* [Exercise prompt]: An exact copy of the entries, with every picture omitted, is what is needed here.

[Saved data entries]
· · · ·

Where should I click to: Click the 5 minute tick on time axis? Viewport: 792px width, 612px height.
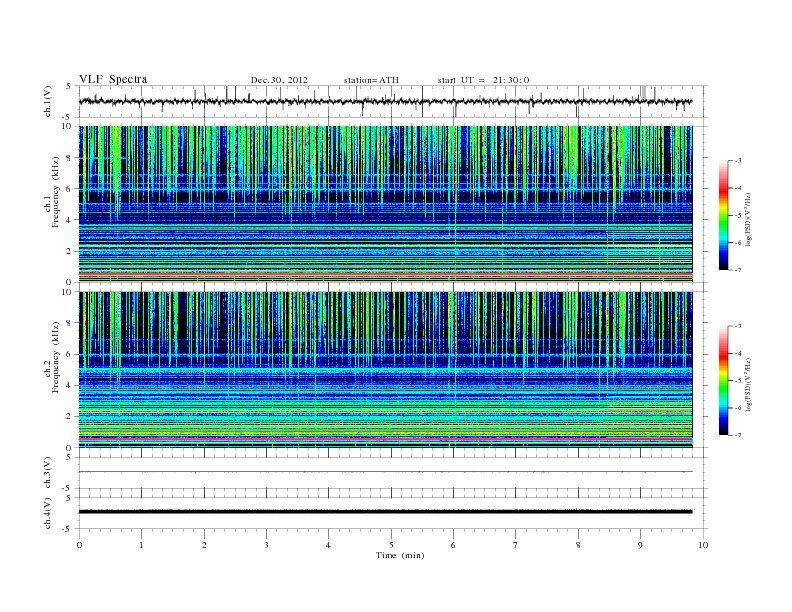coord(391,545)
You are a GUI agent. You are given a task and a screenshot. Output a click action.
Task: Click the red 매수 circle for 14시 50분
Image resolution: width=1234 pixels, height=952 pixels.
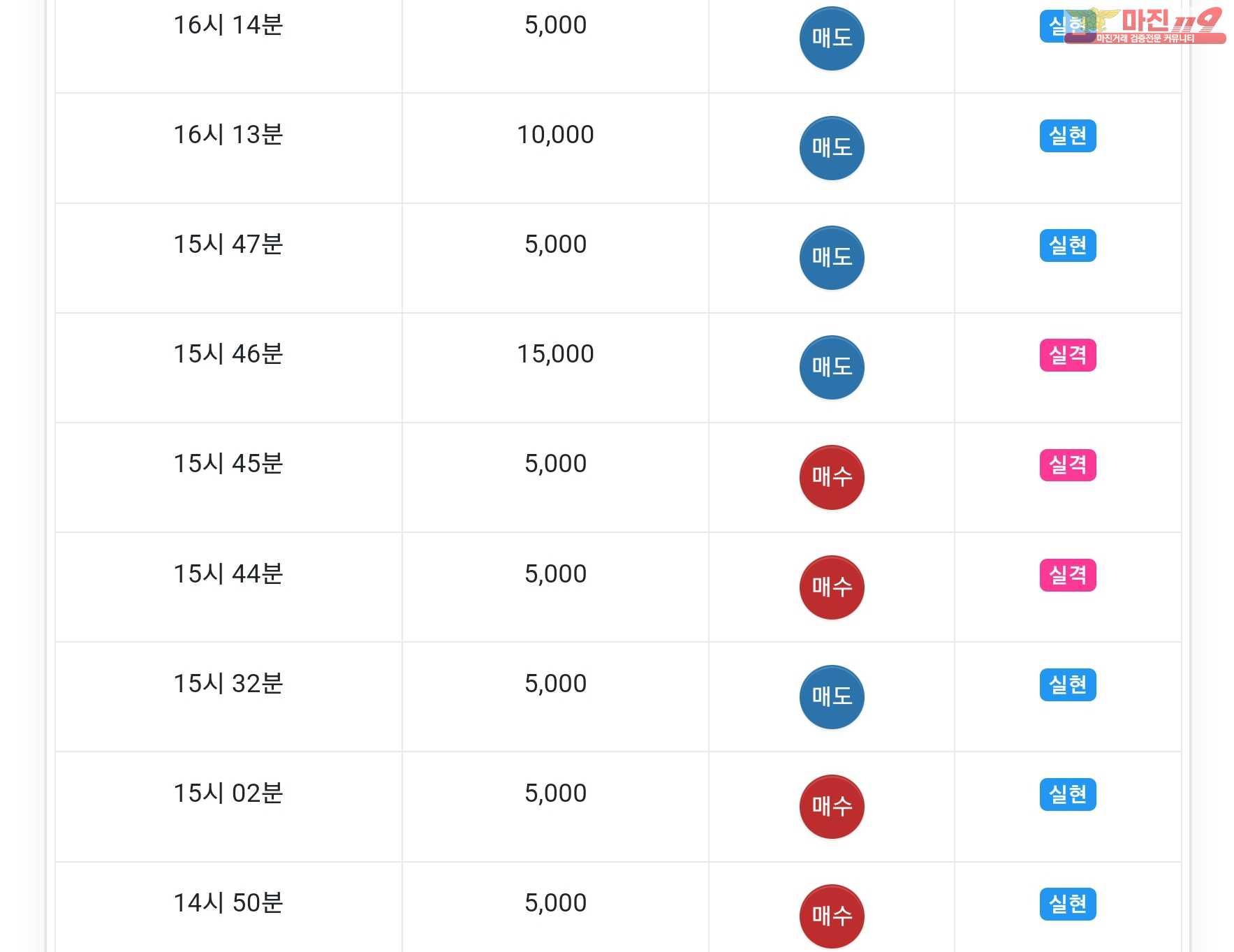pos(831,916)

· · · ·

* [Answer]:
Where should I click to: Click the 5 minute tick on time axis? Viewport: 792px width, 612px height.
coord(391,545)
You are a GUI agent. You are given a task and a screenshot. Output a click action.
Task: Click the red 매수 circle for 14시 50분
Image resolution: width=1234 pixels, height=952 pixels.
pos(831,916)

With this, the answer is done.